↓

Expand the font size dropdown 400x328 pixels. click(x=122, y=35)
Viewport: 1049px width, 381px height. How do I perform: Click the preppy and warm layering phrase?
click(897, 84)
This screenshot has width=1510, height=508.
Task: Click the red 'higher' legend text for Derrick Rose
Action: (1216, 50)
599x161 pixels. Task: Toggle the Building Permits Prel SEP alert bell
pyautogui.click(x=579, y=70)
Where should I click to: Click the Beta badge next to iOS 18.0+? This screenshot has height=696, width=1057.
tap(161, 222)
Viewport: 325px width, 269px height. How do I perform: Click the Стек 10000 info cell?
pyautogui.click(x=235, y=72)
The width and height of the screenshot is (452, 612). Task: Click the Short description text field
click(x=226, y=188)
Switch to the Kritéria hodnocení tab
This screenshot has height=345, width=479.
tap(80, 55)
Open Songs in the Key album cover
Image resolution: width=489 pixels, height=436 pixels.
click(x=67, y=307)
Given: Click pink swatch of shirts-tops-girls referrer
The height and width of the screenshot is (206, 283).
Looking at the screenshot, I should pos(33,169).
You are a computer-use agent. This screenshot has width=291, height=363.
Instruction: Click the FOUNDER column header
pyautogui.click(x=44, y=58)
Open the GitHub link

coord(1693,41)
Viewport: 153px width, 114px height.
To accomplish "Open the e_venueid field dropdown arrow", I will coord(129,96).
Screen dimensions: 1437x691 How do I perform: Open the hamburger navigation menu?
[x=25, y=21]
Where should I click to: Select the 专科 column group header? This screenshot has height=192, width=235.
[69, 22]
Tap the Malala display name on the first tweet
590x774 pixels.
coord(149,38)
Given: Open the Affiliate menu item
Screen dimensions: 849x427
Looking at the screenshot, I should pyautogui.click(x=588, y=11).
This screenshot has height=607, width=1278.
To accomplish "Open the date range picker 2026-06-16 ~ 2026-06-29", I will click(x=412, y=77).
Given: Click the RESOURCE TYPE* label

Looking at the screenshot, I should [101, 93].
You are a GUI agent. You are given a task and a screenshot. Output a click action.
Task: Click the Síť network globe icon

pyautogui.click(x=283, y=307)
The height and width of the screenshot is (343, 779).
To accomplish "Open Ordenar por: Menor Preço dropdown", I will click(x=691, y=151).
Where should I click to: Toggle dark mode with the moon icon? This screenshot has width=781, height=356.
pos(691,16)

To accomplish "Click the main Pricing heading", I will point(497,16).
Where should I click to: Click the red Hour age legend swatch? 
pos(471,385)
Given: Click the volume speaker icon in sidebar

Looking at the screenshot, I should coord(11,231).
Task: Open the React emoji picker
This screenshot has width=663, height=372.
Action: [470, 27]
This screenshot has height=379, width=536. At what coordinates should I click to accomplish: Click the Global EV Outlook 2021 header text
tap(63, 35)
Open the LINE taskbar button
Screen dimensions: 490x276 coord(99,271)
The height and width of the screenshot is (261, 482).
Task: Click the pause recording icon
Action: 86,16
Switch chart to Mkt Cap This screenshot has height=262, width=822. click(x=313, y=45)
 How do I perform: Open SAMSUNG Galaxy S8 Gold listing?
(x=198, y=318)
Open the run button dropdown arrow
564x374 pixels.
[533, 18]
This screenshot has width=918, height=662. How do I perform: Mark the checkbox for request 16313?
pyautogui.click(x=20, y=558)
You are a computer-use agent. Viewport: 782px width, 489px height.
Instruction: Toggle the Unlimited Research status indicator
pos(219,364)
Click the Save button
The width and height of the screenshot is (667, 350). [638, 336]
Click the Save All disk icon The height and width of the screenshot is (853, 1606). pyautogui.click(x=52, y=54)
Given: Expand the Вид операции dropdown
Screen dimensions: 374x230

↑

_Exercise_:
Could you repeat every record above exactly as it stands?

_Result_:
Expand the font size dropdown 400x328 pixels. click(x=122, y=35)
Viewport: 1049px width, 381px height. How do I perform: Click the preppy and warm layering phrase?
click(897, 84)
This screenshot has width=1510, height=508.
Task: Click the red 'higher' legend text for Derrick Rose
Action: (1216, 50)
599x161 pixels. Task: Toggle the Building Permits Prel SEP alert bell
pyautogui.click(x=579, y=70)
Where should I click to: Click the Beta badge next to iOS 18.0+? This screenshot has height=696, width=1057.
tap(161, 222)
Viewport: 325px width, 269px height. How do I perform: Click the Стек 10000 info cell?
pyautogui.click(x=235, y=72)
The width and height of the screenshot is (452, 612). Task: Click the Short description text field
click(x=226, y=188)
Switch to the Kritéria hodnocení tab
This screenshot has height=345, width=479.
tap(80, 55)
Open Songs in the Key album cover
Image resolution: width=489 pixels, height=436 pixels.
click(x=67, y=307)
Given: Click pink swatch of shirts-tops-girls referrer
The height and width of the screenshot is (206, 283).
Looking at the screenshot, I should pos(33,169).
You are a computer-use agent. This screenshot has width=291, height=363.
Instruction: Click the FOUNDER column header
pyautogui.click(x=44, y=58)
Open the GitHub link

coord(1693,41)
Viewport: 153px width, 114px height.
To accomplish "Open the e_venueid field dropdown arrow", I will coord(129,96).
Screen dimensions: 1437x691 How do I perform: Open the hamburger navigation menu?
[x=25, y=21]
Where should I click to: Select the 专科 column group header? This screenshot has height=192, width=235.
[69, 22]
Tap the Malala display name on the first tweet
590x774 pixels.
coord(149,38)
Given: Open the Affiliate menu item
Screen dimensions: 849x427
Looking at the screenshot, I should pyautogui.click(x=588, y=11).
This screenshot has height=607, width=1278.
To accomplish "Open the date range picker 2026-06-16 ~ 2026-06-29", I will click(x=412, y=77).
Given: Click the RESOURCE TYPE* label

Looking at the screenshot, I should [101, 93].
You are a GUI agent. You are given a task and a screenshot. Output a click action.
Task: Click the Síť network globe icon

pyautogui.click(x=283, y=307)
The height and width of the screenshot is (343, 779).
To accomplish "Open Ordenar por: Menor Preço dropdown", I will click(x=691, y=151).
Where should I click to: Toggle dark mode with the moon icon? This screenshot has width=781, height=356.
pos(691,16)

To accomplish "Click the main Pricing heading", I will point(497,16).
Where should I click to: Click the red Hour age legend swatch? 
pos(471,385)
Given: Click the volume speaker icon in sidebar

Looking at the screenshot, I should coord(11,231).
Task: Open the React emoji picker
This screenshot has width=663, height=372.
Action: [470, 27]
This screenshot has height=379, width=536. At what coordinates should I click to accomplish: Click the Global EV Outlook 2021 header text
tap(63, 35)
Open the LINE taskbar button
Screen dimensions: 490x276 coord(99,271)
The height and width of the screenshot is (261, 482).
Task: Click the pause recording icon
Action: 86,16
Switch chart to Mkt Cap This screenshot has height=262, width=822. click(x=313, y=45)
 How do I perform: Open SAMSUNG Galaxy S8 Gold listing?
(x=198, y=318)
Open the run button dropdown arrow
564x374 pixels.
[533, 18]
This screenshot has width=918, height=662. How do I perform: Mark the checkbox for request 16313?
pyautogui.click(x=20, y=558)
You are a computer-use agent. Viewport: 782px width, 489px height.
Instruction: Toggle the Unlimited Research status indicator
pos(219,364)
Click the Save button
The width and height of the screenshot is (667, 350). [638, 336]
Click the Save All disk icon The height and width of the screenshot is (853, 1606). pyautogui.click(x=52, y=54)
Given: Expand the Вид операции dropdown
Screen dimensions: 374x230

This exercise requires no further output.